Extrait choisi:
En mai 1968, que ce soit en France, en Italie, au Japon, aux États-Unis, etc…, les pays industrialisés étaient confrontés à des grèves et des révoltes. Les gouvernements et le patronat devaient faire face à deux formes de revendications, que Luc Boltanski a décrites dans « Le nouvel esprit du capitalisme »[6] : la « critique sociale » et la « critique artiste ». La critique sociale était portée par les ouvriers, les syndicats et le parti communiste. Leurs revendications concernaient le partage de la valeur ajoutée, ce qui se traduisait dans les faits par une augmentation des salaires et une amélioration des conditions de travail.

La critique artiste était portée par les étudiants, les jeunes diplômés et les hippies, ainsi que par les techniciens, les cadres et les ingénieurs. Les tenants de la critique artiste dénonçaient l’oppression du système capitaliste, le désenchantement du monde, la perte de sens du monde bourgeois, ainsi que la déshumanisation et l’aliénation du monde du travail. La contre-culture du mouvement hippie dénonçait l’inauthenticité de l’existence, la nécessité d’avoir un emploi pour s’insérer socialement, la misère de la vie quotidienne « métro, boulot, dodo », l’organisation patriarcale de la société, l’oppression des femmes, le paternalisme, la prédominance du mode « avoir » sur le mode « être », etc… Ceux qui avaient une expérience professionnelle dénonçaient les tâches prescrites et répétitives, la séparation de la conception et de l’exécution, les horaires imposés et l’absence de créativité et d’autonomie dans les entreprises. Ils rejetaient également la subordination hiérarchique et l’autoritarisme des entreprises. Ce n’est donc pas un hasard, si l’un des slogans de mai 1968 était : « Ne perdez pas votre vie à la gagner. »

Données enregistrées:
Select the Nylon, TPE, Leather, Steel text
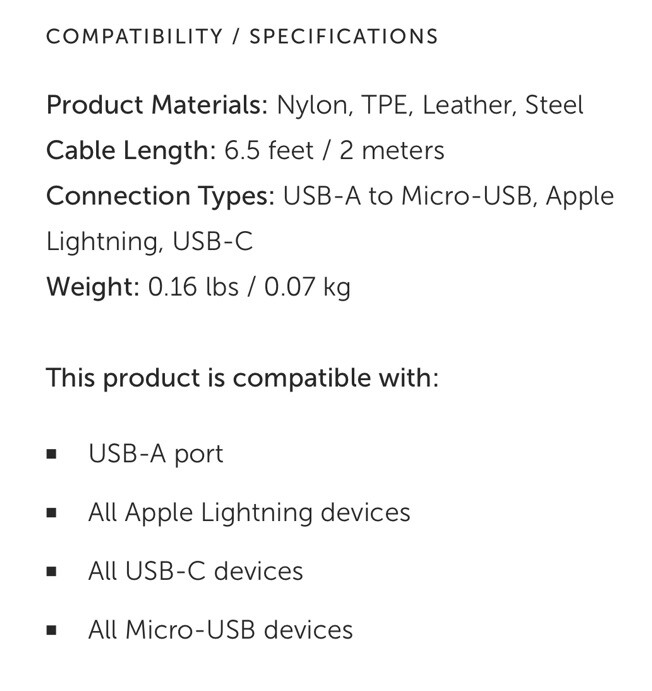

Consigne A: Indiquez si chacune des affirmations suivantes est conforme à l'extrait sur Mai 1968, en répondant par oui ou par non et en citant les mots décisifs de l'extrait : (i) la critique sociale était portée notamment par les syndicats ; (ii) les techniciens et les ingénieurs portaient la critique sociale ; (iii) les revendications de la critique sociale se traduisaient par une augmentation des salaires.
Consigne B: Reprenez l'extrait sur Mai 1968 et prolongez-le à partir de sa dernière phrase.

Réponse rédigée A:
(i) Oui : « La critique sociale était portée par les ouvriers, les syndicats et le parti communiste. »
(ii) Non : « La critique artiste était portée par les étudiants, les jeunes diplômés et les hippies, ainsi que par les techniciens, les cadres et les ingénieurs. »
(iii) Oui : « ce qui se traduisait dans les faits par une augmentation des salaires et une amélioration des conditions de travail. »

Réponse rédigée B:
  • L’émergence des créatifs culturels

La crise, dont les prémisses remontent à 1973, n’a pas empêché les changements de mode de vie et les transformations sociales liées à la quatrième phase de la dynamique des temps sociaux. Malgré la crise, les transformations liées, d’une part, à la journée de 8 heures, aux 2 journées de repos hebdomadaire et aux congés payés, et, d’autre part, à l’apparition des blocs de temps sociaux de la vie active, de la société de consommation, de la retraite et de l’éducation n’ont pas cessé de s’amplifier. Le développement économique, le progrès technique, l’évolution du niveau de confort matériel, ainsi que l’accès au temps libre et aux loisirs ont favorisé l’émergence de nouvelles valeurs et aspirations. Même si les causes de cette mutation ne sont pas exhaustives, j’ai identifié six facteurs qui, combinés entre eux, permettraient de l’expliquer : l’émergence des « créatifs culturels », le « brown-out », le manque de temps libre, les pratiques associatives et amateurs, les chômeurs heureux, Internet et les réseaux sociaux.

Malgré la crise, les aspirations des tenants de la critique artiste et de la contre-culture du mouvement hippie n’ont pas disparu. Avec leurs descendants, ils ont favorisé l’émergence d’un nouveau groupe culturel : les « créatifs culturels »[7], qui a été identifié et étudié au milieu des années 90 par les sociologues Paul Ray et Sherry Ruth Anderson[8]. Ils les ont nommés les créateurs de cultures, car ils créent et expérimentent de nouvelles pratiques économiques et sociales, s’interrogent sur les valeurs, réinventent leurs modes de vie et changent leur vision de l’existence. Ces sociologues ont montré l’existence de trois groupes culturels : les traditionalistes, les modernistes et les créatifs culturels.

Les traditionalistes accordent de l’importance à la famille, ainsi qu’à l’appartenance à une communauté religieuse, nationale et professionnelle. La famille étant de type patriarcal, les hommes et les femmes sont déterminés par des rôles sociaux distincts. Tandis que l’homme travaille pour assurer les subsistances de la famille, la femme s’occupe du foyer et des enfants. Puisqu’une vie bonne repose sur le respect des principes religieux, au nom des traditions et de la morale, ils s’opposent à la liberté sexuelle et à l’avortement. Étant attachés à leur communauté d’appartenance, ils se méfient des étrangers et sont fermés aux autres cultures.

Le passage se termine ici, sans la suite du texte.